── Records shown ──

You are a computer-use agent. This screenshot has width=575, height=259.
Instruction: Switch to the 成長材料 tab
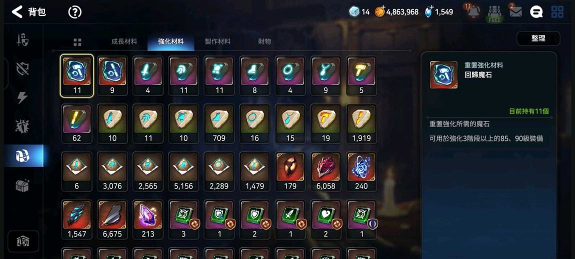[x=124, y=42]
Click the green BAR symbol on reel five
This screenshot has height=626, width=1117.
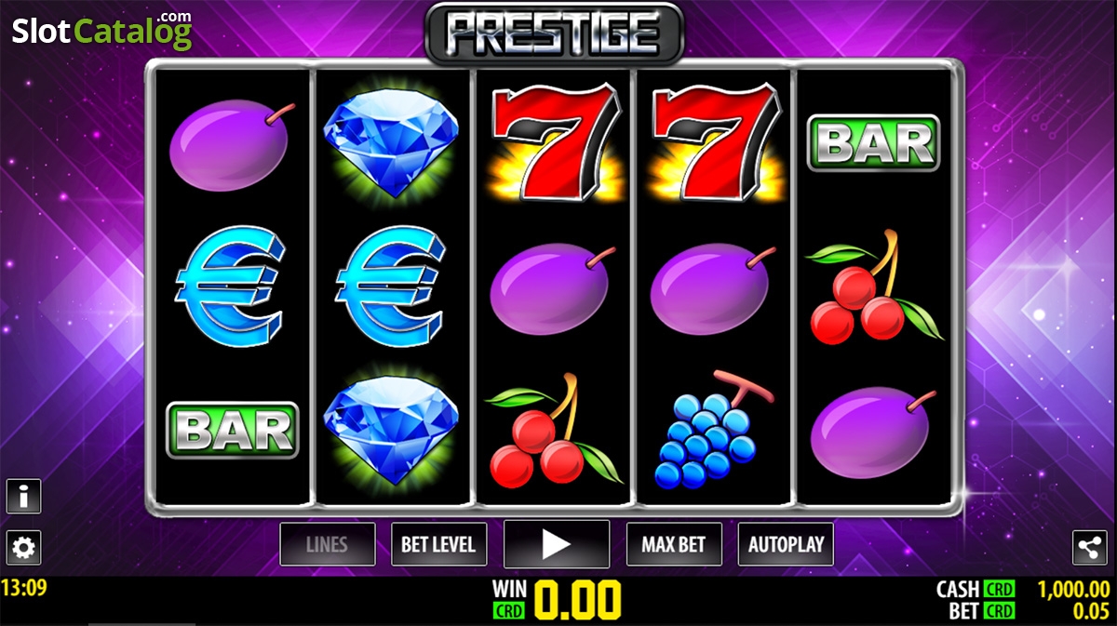(x=873, y=143)
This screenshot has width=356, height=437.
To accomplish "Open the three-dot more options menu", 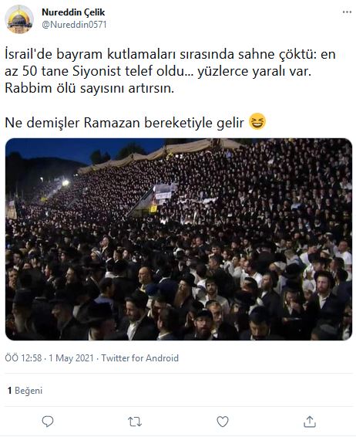I will pos(347,12).
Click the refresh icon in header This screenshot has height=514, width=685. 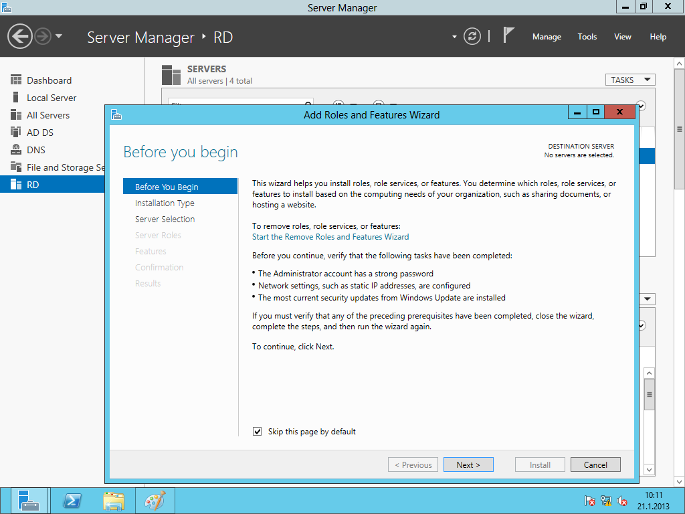coord(472,36)
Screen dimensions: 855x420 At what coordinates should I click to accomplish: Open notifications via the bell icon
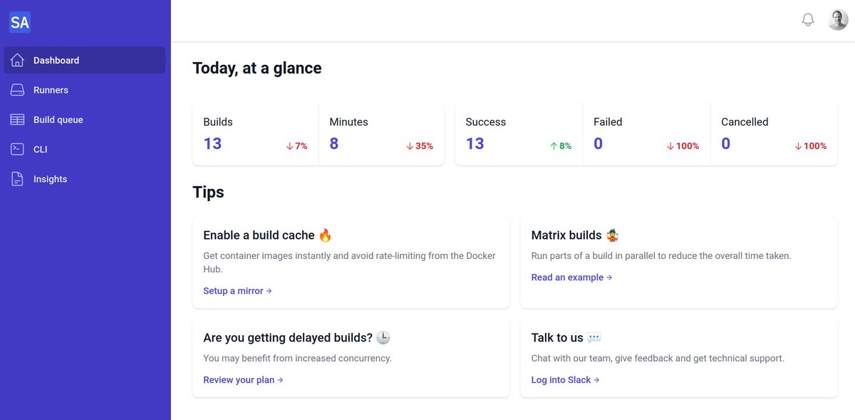point(808,19)
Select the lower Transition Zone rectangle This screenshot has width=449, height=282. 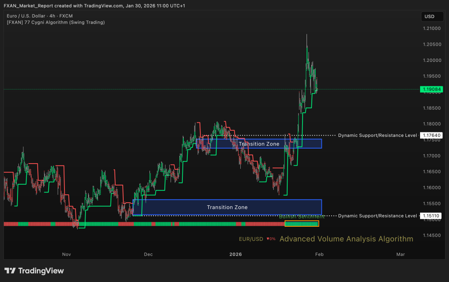(x=227, y=207)
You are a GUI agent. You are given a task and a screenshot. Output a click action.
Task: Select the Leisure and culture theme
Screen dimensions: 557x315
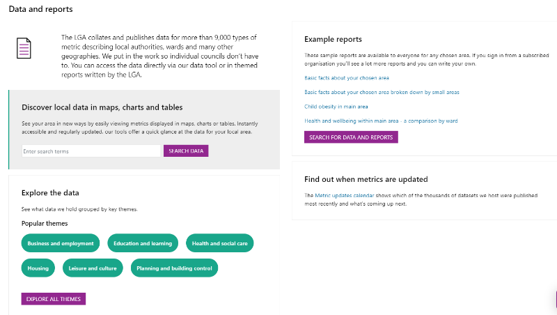93,268
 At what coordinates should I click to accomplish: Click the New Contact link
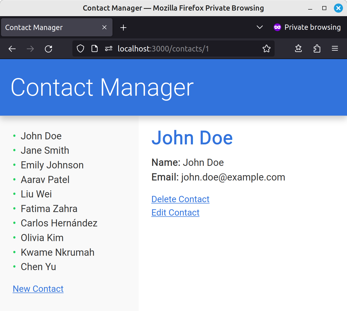pyautogui.click(x=38, y=289)
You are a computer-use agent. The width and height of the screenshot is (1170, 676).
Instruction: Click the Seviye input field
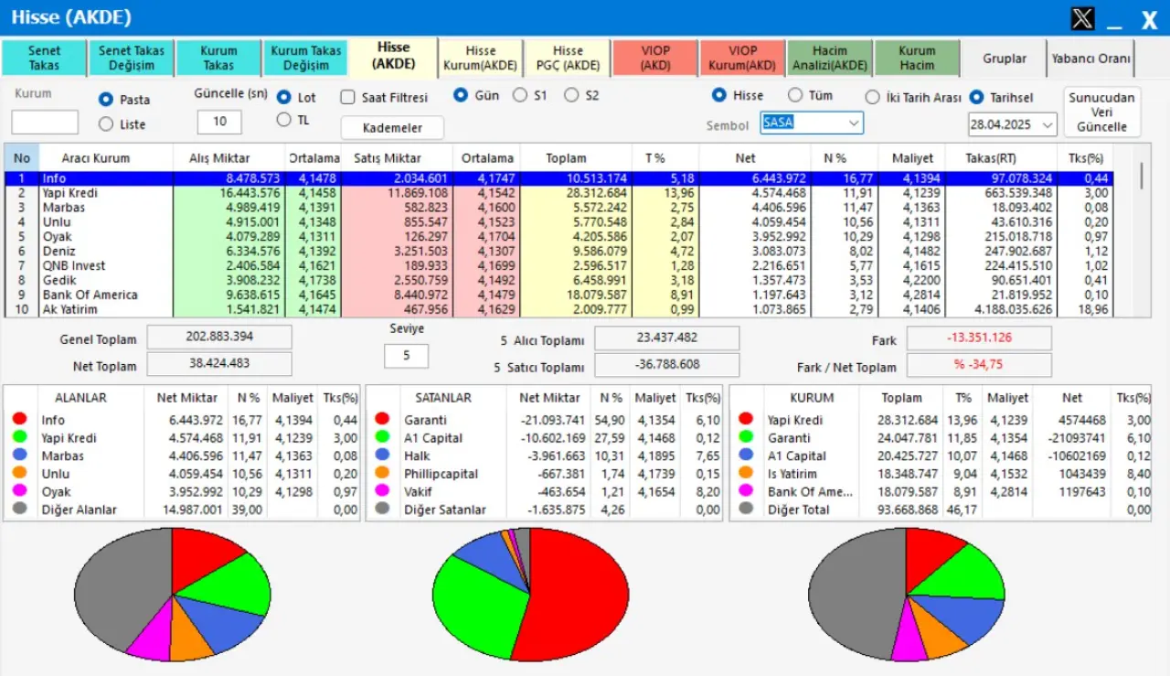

───

What you need to do: Reproduce every line from the listing above that holds the word "computer".

The answer:
You are a computer-use agent. This screenshot has width=575, height=259.
You are a computer-use agent. The width and height of the screenshot is (1170, 676).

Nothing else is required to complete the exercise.